§ Data to use

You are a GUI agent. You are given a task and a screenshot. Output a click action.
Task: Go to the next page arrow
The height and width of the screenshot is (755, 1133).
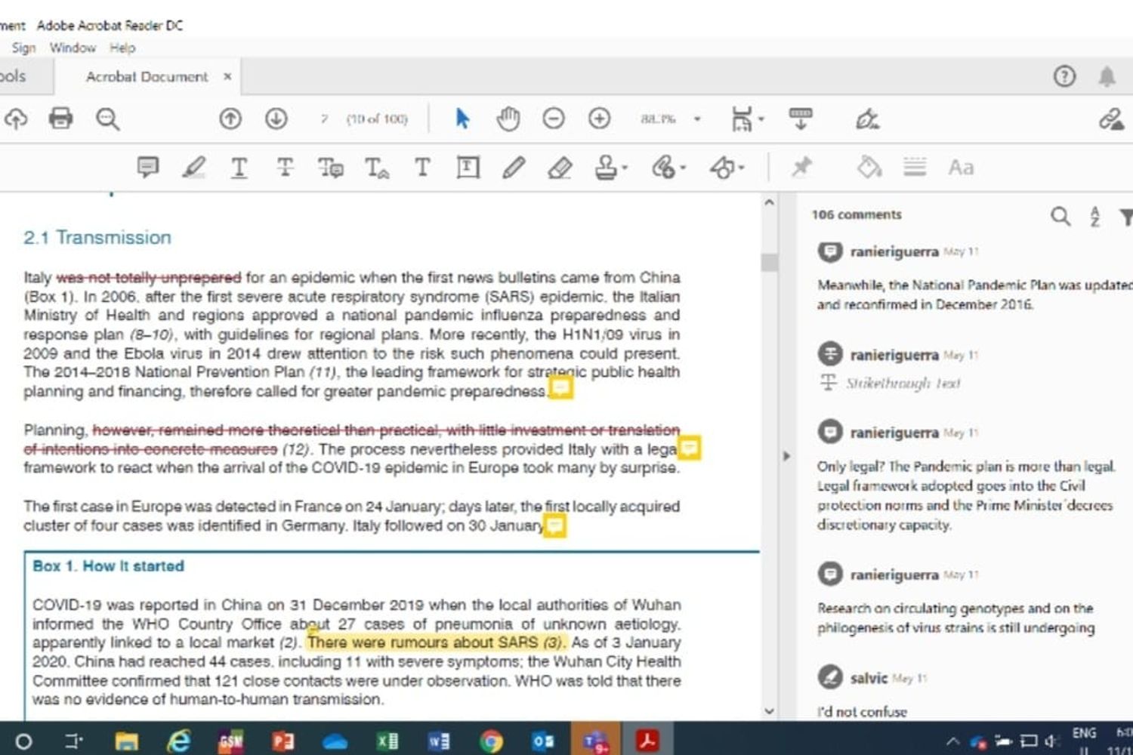pyautogui.click(x=276, y=119)
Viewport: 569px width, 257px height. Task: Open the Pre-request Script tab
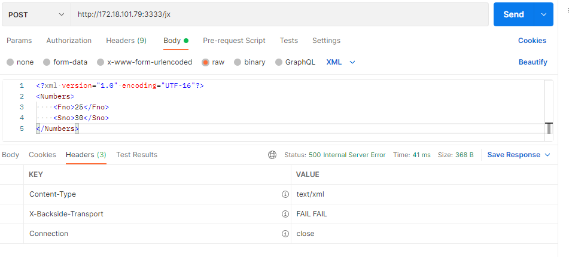pyautogui.click(x=234, y=41)
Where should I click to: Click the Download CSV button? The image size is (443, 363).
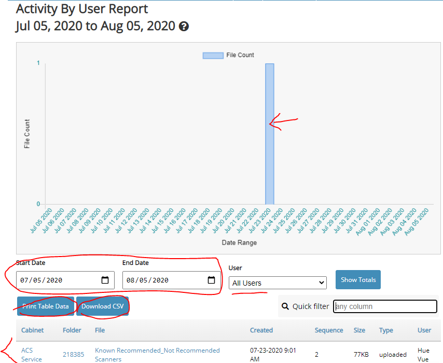coord(102,306)
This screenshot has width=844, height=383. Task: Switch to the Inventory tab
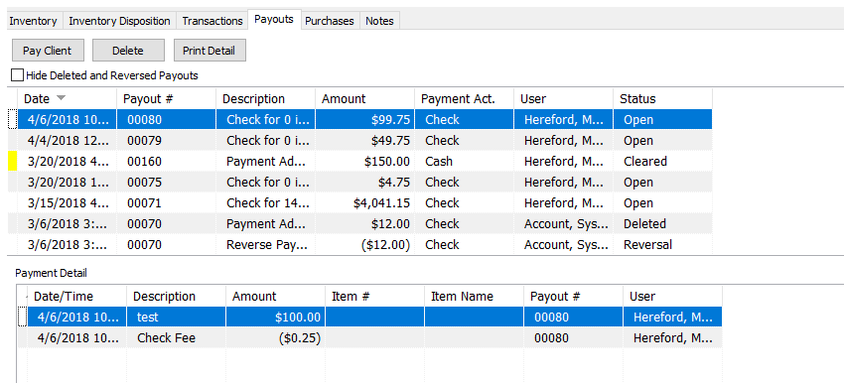coord(33,21)
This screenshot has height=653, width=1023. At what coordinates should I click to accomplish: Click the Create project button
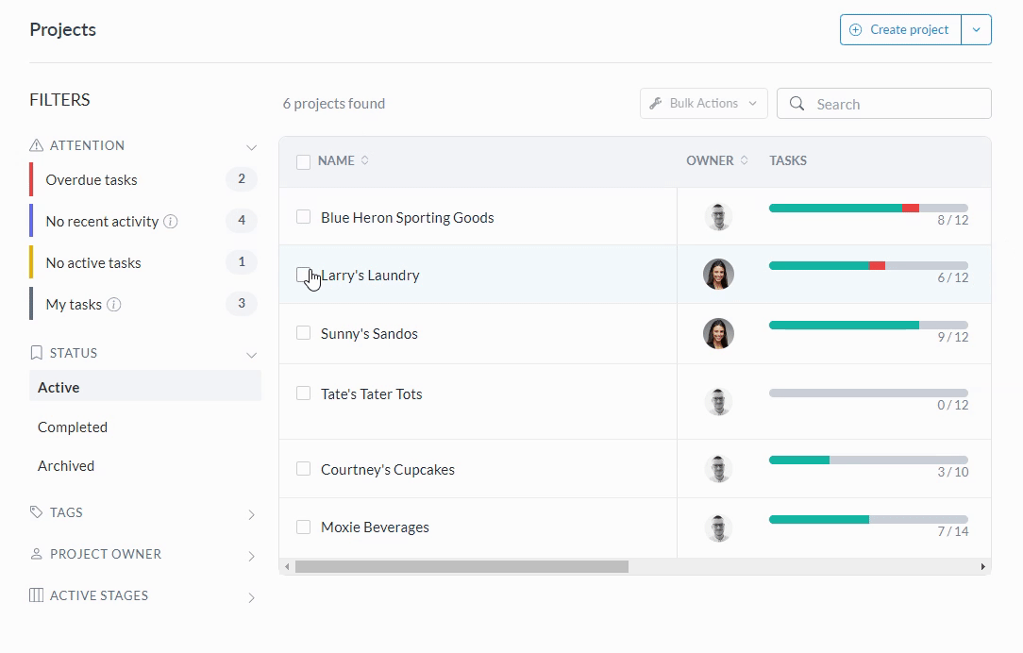pyautogui.click(x=900, y=30)
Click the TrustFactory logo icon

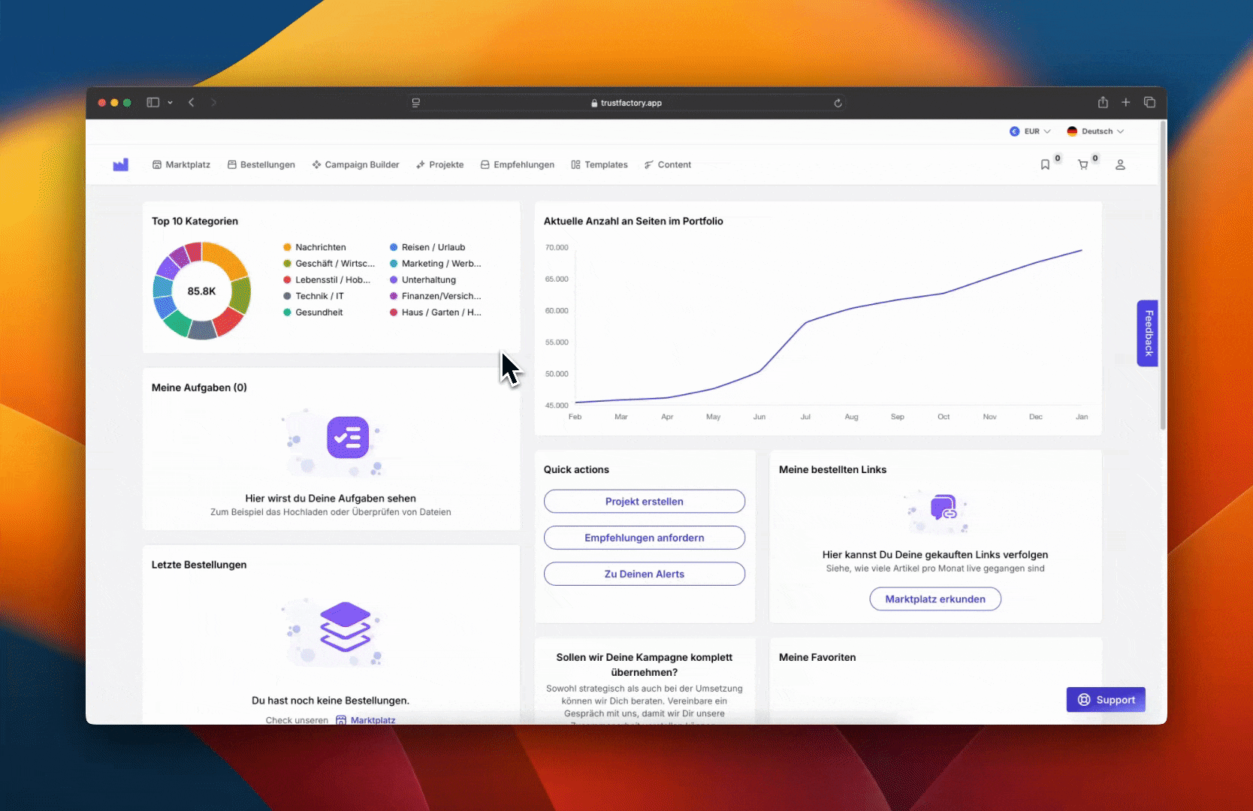(x=120, y=164)
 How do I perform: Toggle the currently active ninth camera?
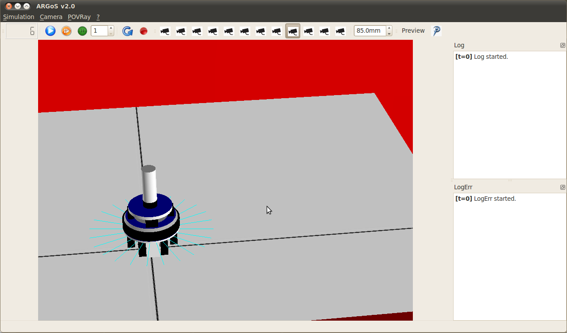tap(293, 31)
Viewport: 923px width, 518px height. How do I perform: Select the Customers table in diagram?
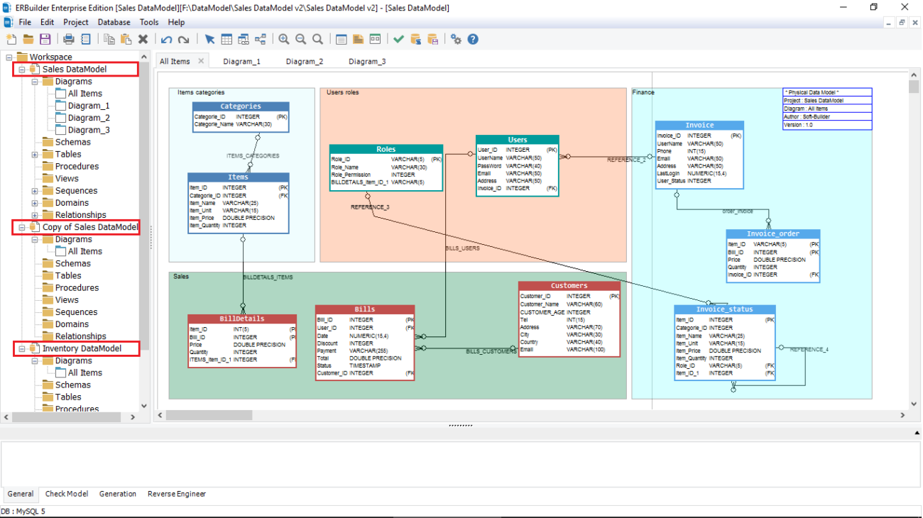tap(569, 285)
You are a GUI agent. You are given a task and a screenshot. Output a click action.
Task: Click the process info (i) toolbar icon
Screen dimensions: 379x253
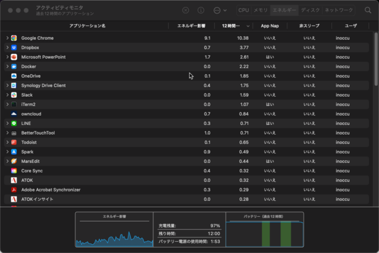click(x=201, y=10)
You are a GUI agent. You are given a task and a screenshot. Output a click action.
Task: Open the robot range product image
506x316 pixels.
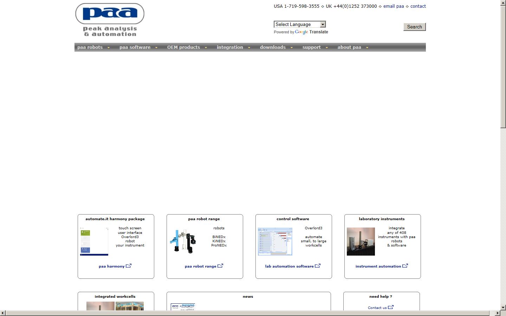tap(183, 241)
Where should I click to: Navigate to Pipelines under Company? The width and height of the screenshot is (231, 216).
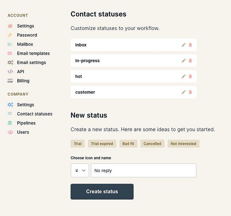[x=26, y=123]
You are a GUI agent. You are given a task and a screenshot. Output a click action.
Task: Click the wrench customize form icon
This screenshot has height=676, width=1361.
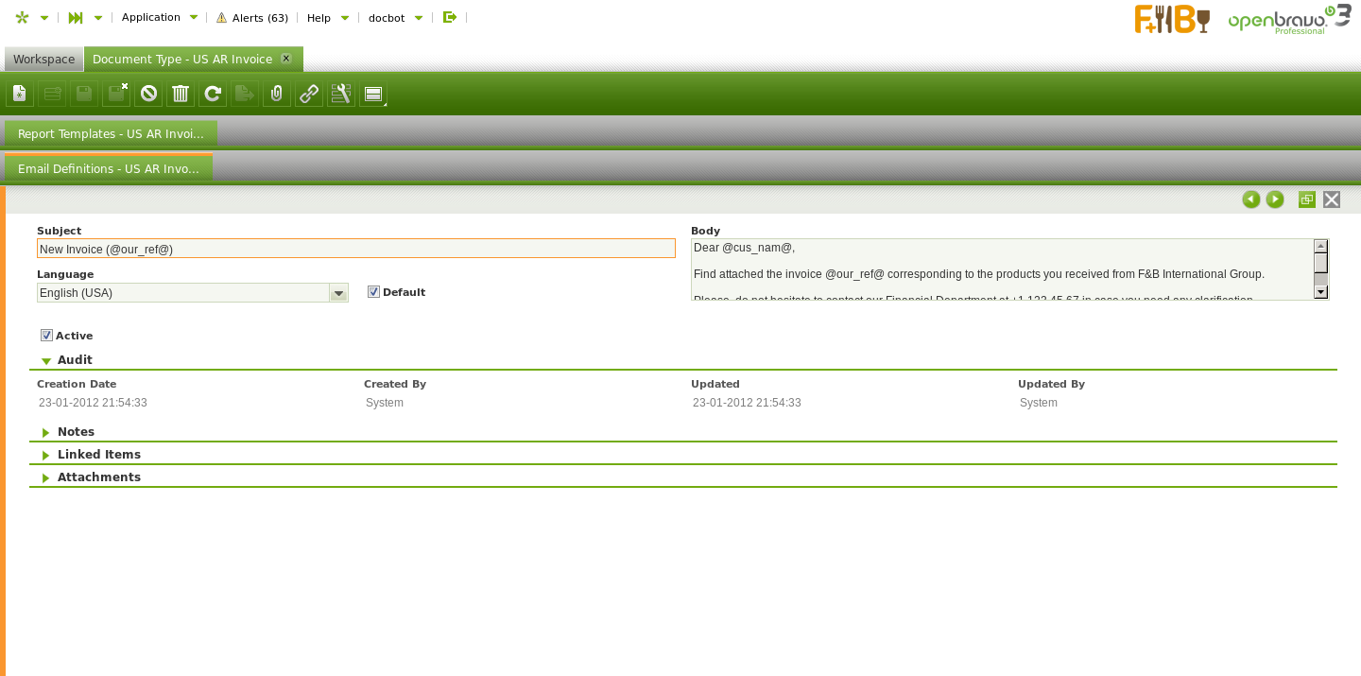pyautogui.click(x=341, y=94)
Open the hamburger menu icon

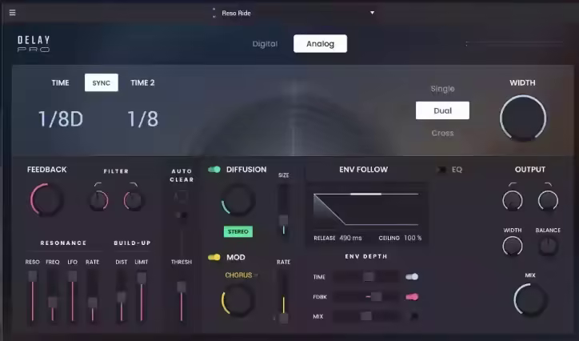[x=12, y=13]
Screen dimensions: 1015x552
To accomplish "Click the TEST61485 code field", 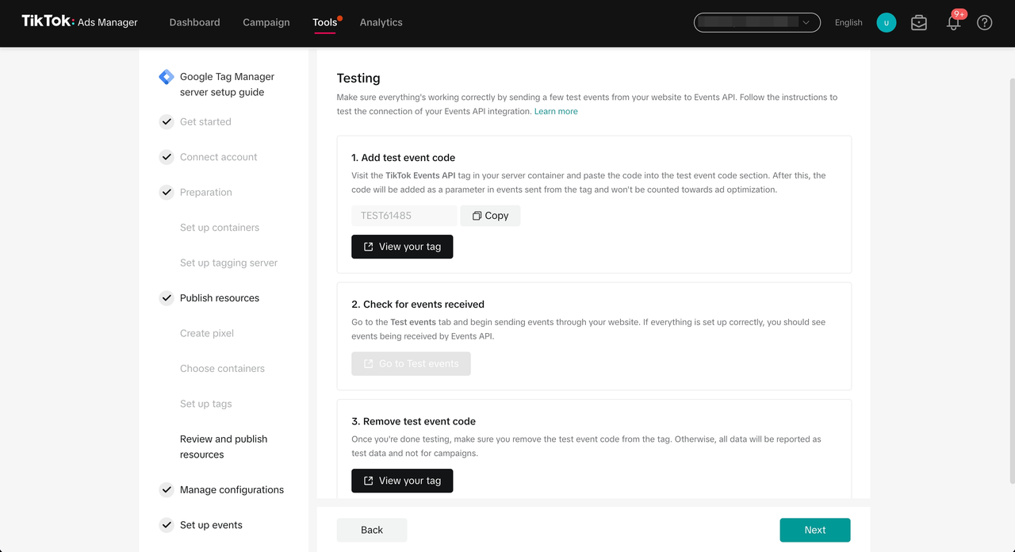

§ The problem
Leaving out the images, return the entries above exactly as they read.

§ Expected answer
You are a GUI agent. You are given a task and a screenshot. Output a click action.
Task: Go to the next page arrow
The height and width of the screenshot is (755, 1133).
pyautogui.click(x=276, y=119)
Viewport: 569px width, 257px height. Task: Open the Pre-request Script tab
pyautogui.click(x=234, y=41)
Where should I click to: Click the Download CSV button? The image size is (443, 363).
coord(102,306)
This screenshot has width=844, height=383. Task: Switch to the Inventory tab
coord(33,21)
This screenshot has height=653, width=1023. At what coordinates should I click to accomplish: Click the Create project button
pyautogui.click(x=900, y=30)
Click the TrustFactory logo icon

(x=120, y=164)
 How do I perform: Toggle the currently active ninth camera?
tap(293, 31)
Viewport: 923px width, 518px height. How do I perform: Select the Customers table in diagram?
tap(569, 285)
You are a GUI agent. You are given a task and a screenshot. Output a click action.
Task: Click the process info (i) toolbar icon
Screen dimensions: 379x253
click(x=201, y=10)
You are a GUI agent. You are given a task and a screenshot. Output a click action.
Task: Open the robot range product image
506x316 pixels.
tap(183, 241)
Where should I click to: Navigate to Pipelines under Company? The width and height of the screenshot is (231, 216).
[x=26, y=123]
You are a GUI agent. You are given a task and a screenshot. Output a click action.
Task: Click the wrench customize form icon
This screenshot has height=676, width=1361.
pyautogui.click(x=341, y=94)
Open the hamburger menu icon

[x=12, y=13]
Screen dimensions: 1015x552
To accomplish "Click the TEST61485 code field", 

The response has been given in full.